Dans Le Livre d’Aimée, tout est suggéré, comme rêvé, reflété dans un miroir. Comme l’image lumineuse de cette petite fille à la robe bleue, témoin des «jours tranquilles de l’enfance». L’auteur raconte ici une histoire simple - la souffrance, la révolte de ceux qui sont privés de l’accès aux livres -, s’interrogeant sur «les profondeurs instables de la mémoire» et sur son rôle d’écrivain, en phrases brèves ouvrant des espaces qui s’imposent avec une beauté poétique et une évidence incroyables.

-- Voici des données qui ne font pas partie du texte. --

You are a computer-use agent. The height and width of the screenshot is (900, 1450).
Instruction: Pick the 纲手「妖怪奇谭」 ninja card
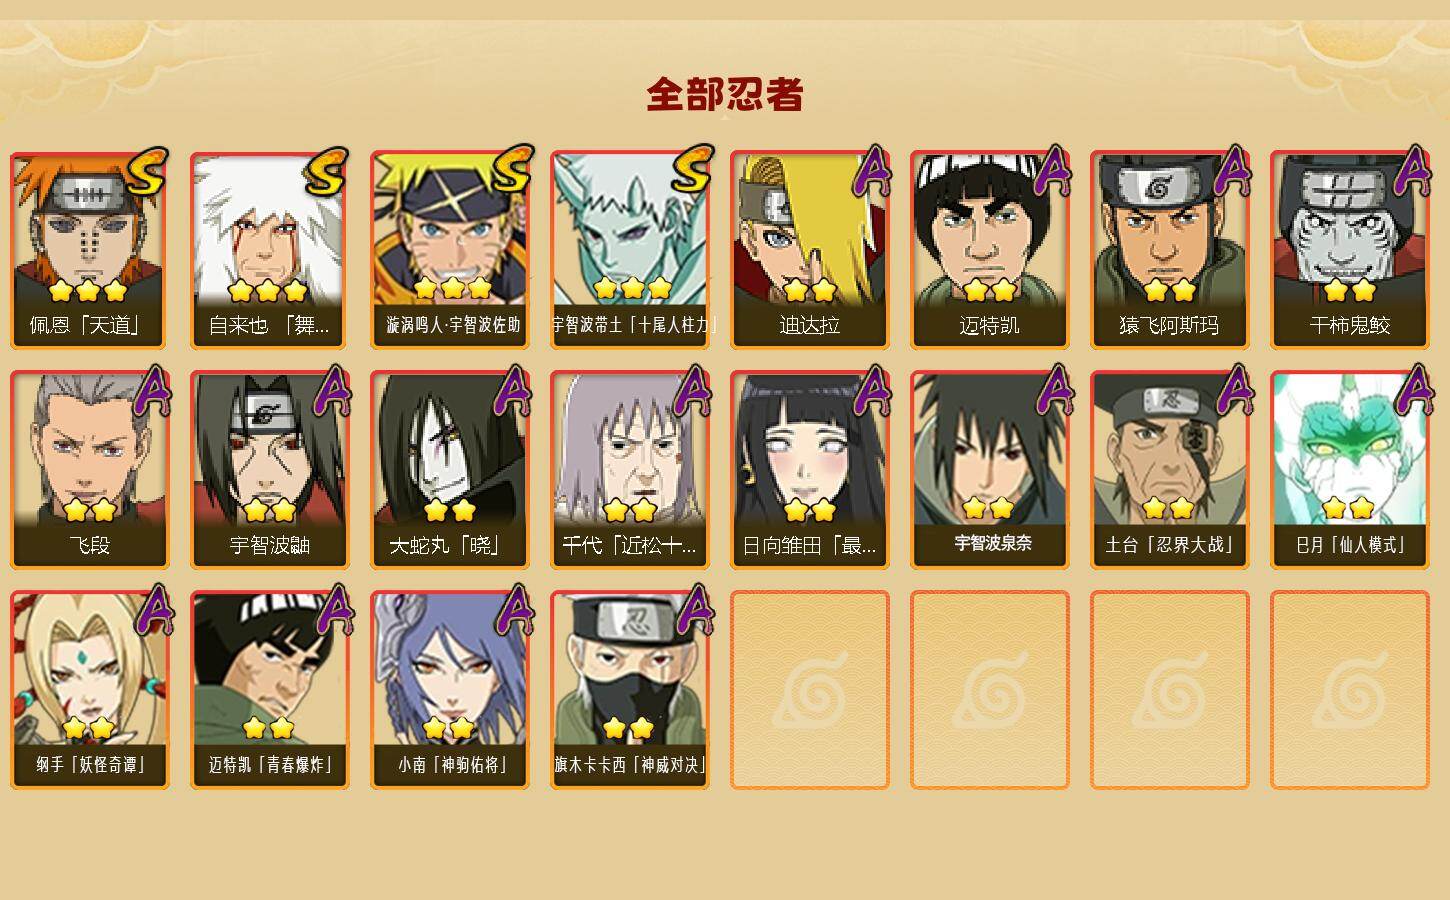90,690
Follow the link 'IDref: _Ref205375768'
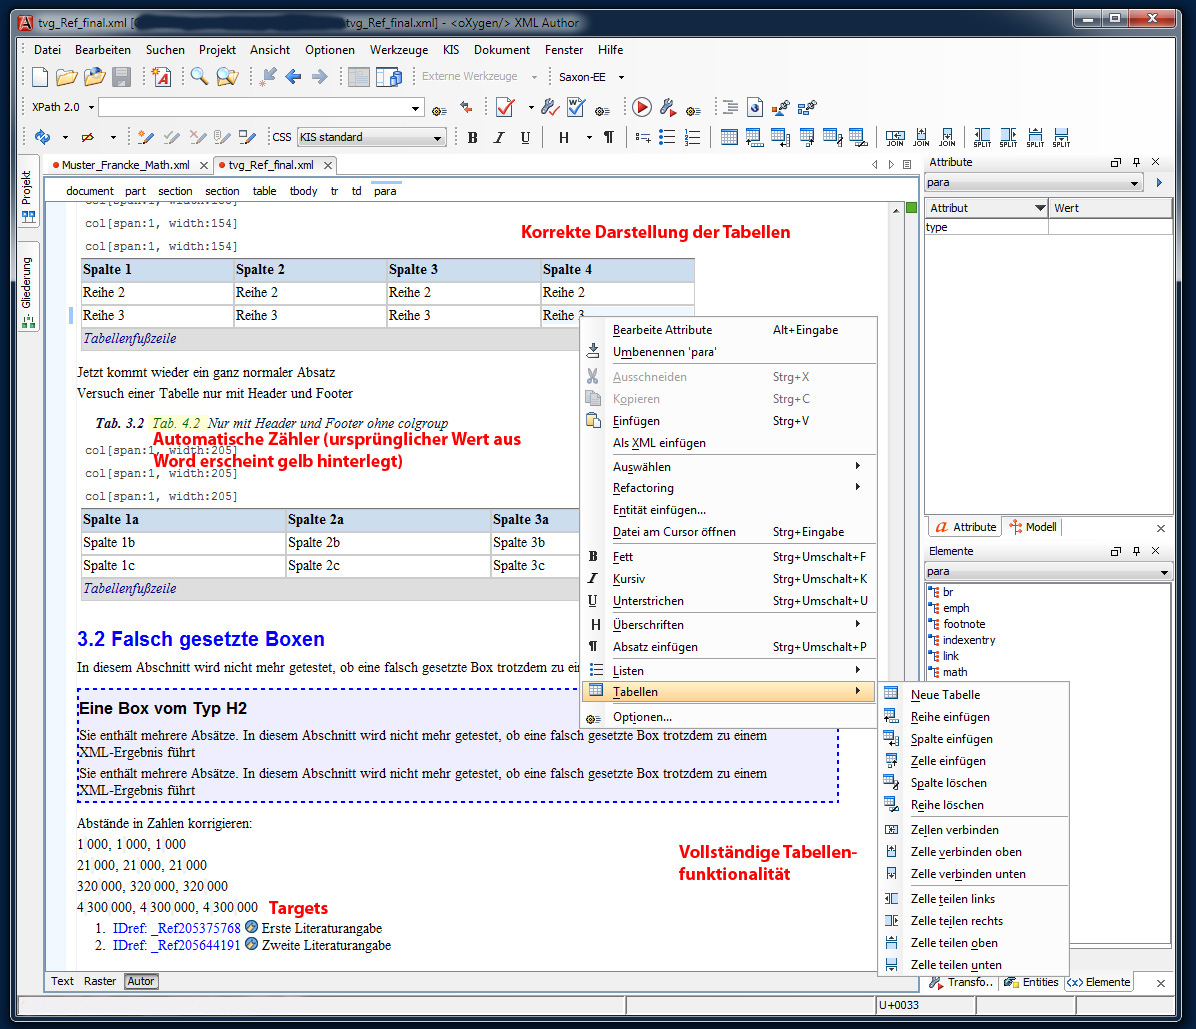This screenshot has width=1196, height=1029. coord(176,928)
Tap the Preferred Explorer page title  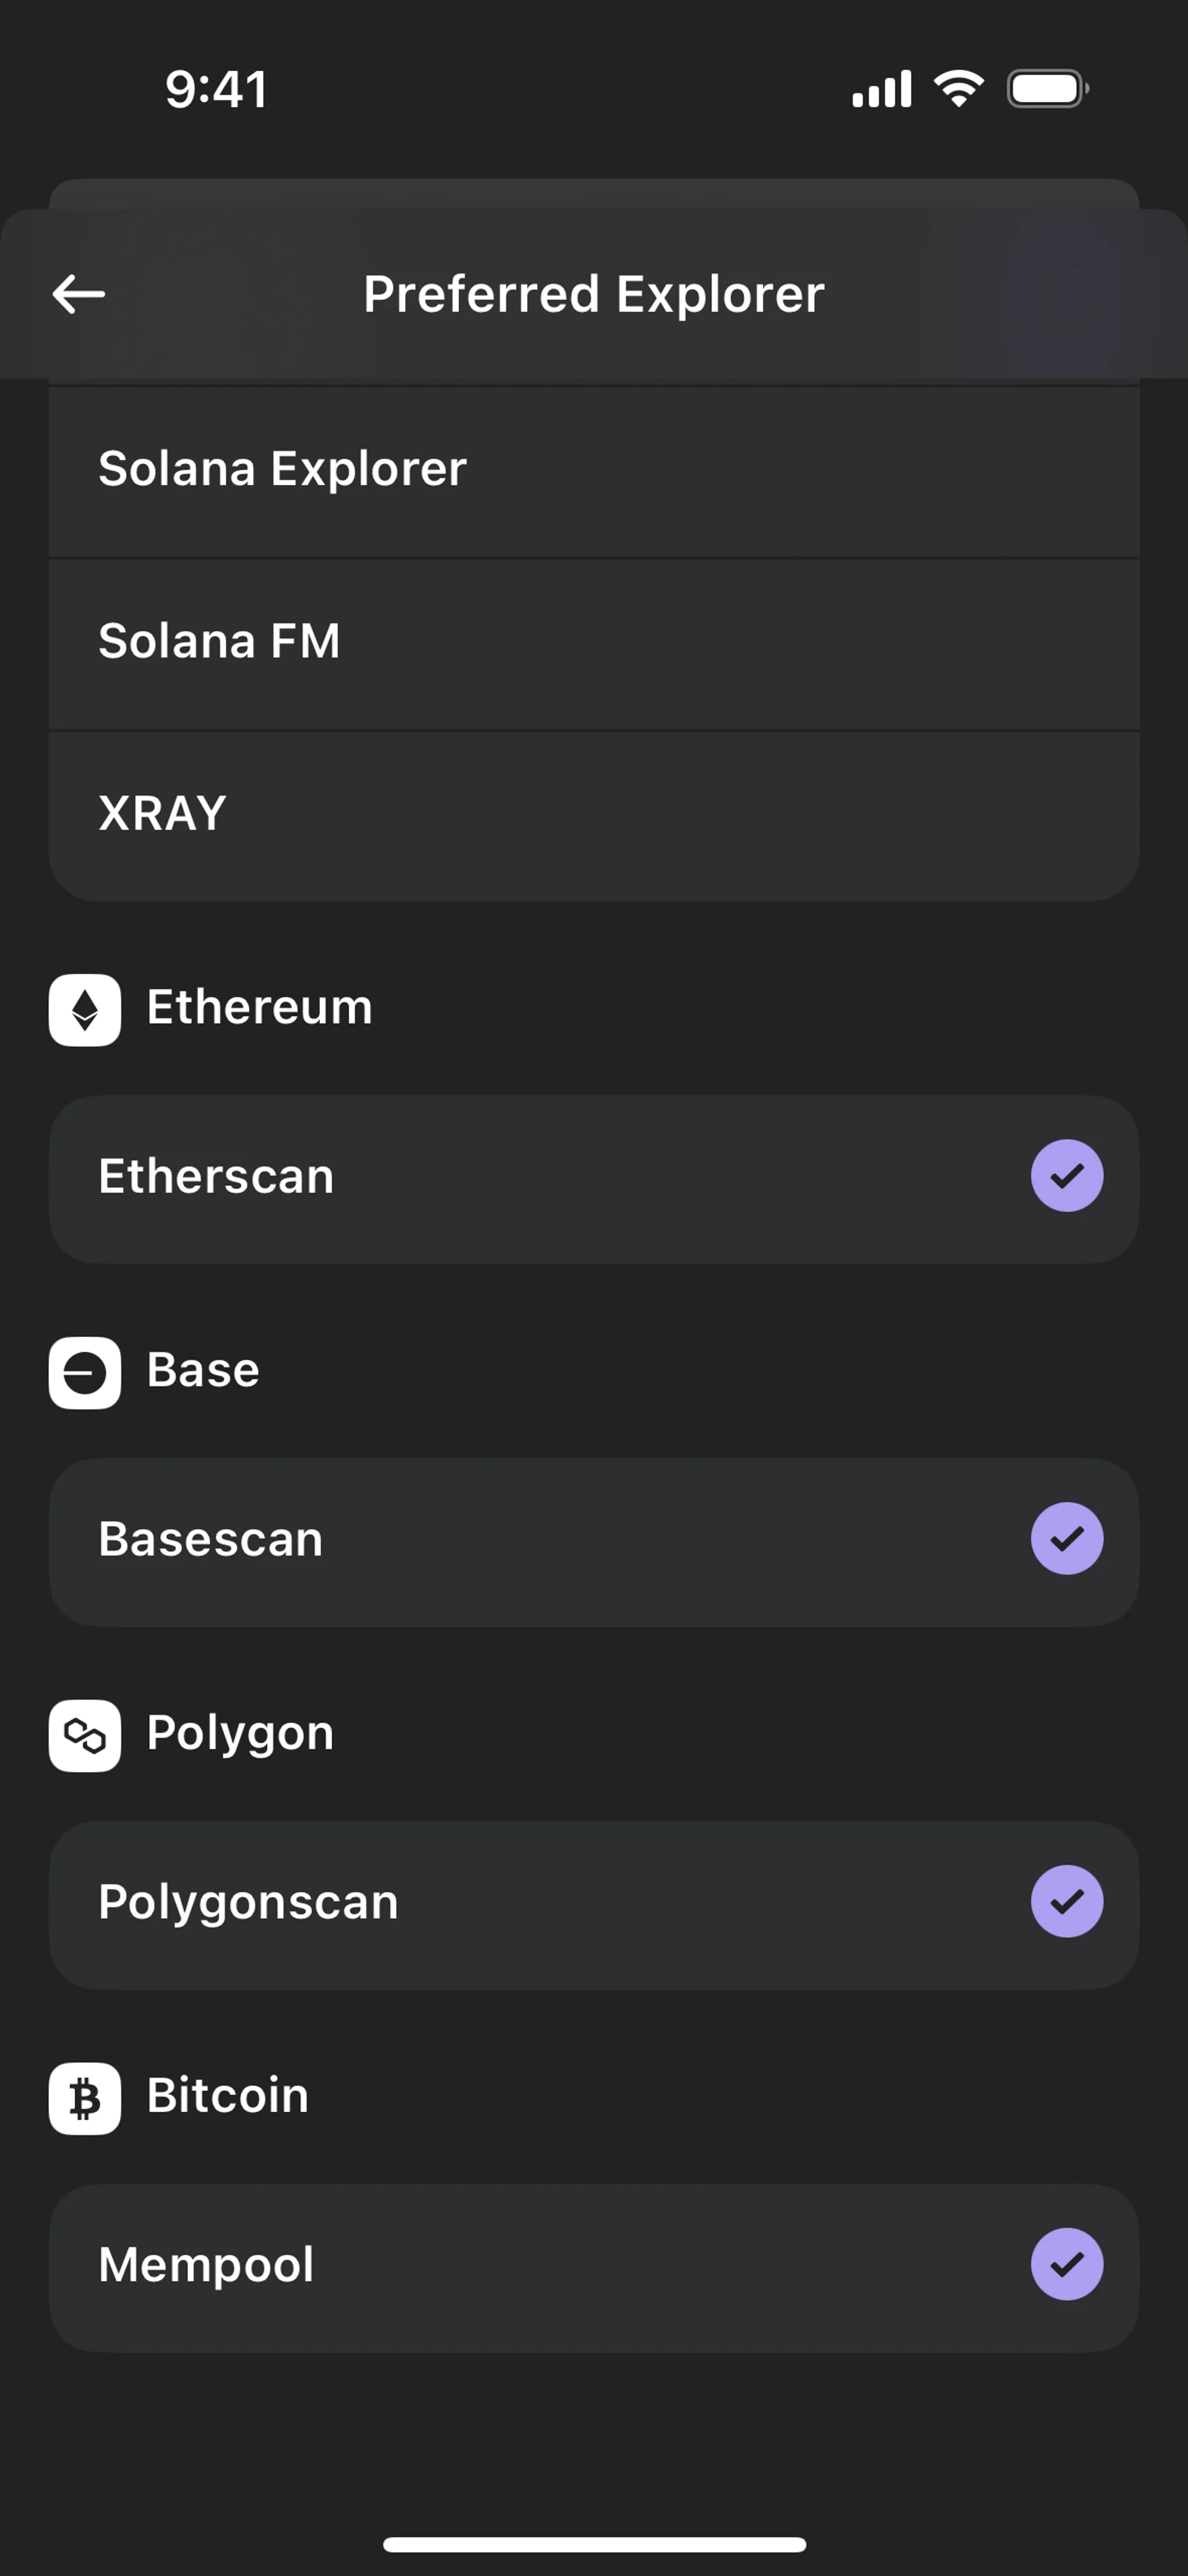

Sylviane Chatelain s’affirme comme l’une des voix les plus originales de la littérature suisse française.

Notice biographique

Sylviane Chatelain est née à Saint-Imier. Son premier roman, La Part d’ombre (1988), s’est vu décerner le Prix Hermann-Ganz 1989 de la Société suisse des écrivains et le Prix 1989 de la Commission de littérature française du Canton de Berne. Son deuxième recueil de nouvelles, De l’autre côté (1990), a obtenu le Prix Schiller 1991. Le dernier ouvrage paru de Sylviane Chatelain, L’Etrangère (nouvelles, 1999), a encore élargi son audience.

Sylviane Chatelain, Le Livre d'Aimée, Editions Bernard Campiche, 2002.
Couverture : photographie de Myriam Ramel


Extrait

«J’ai posé ma tête entre mes bras repliés sur la table. Les mots se cachent. C’est un jeu, ils se cachent et je les cherche. Un jour ils se lasseront et moi aussi. Je le crains, parfois je l’espère. Mais il est encore trop tôt. Je les cherche et je les attends. Un mot, un seul quelquefois et d’autres le rejoignent. J’attends qu’ils m’emportent, me déposent sur le visage, les lèvres d’inconnus qui meurent si je ne les rejoins pas ou qui me suivent et me poursuivent, ne s’en vont pas avant que je n’aie dit et compris ce qu’ils avaient à me dire.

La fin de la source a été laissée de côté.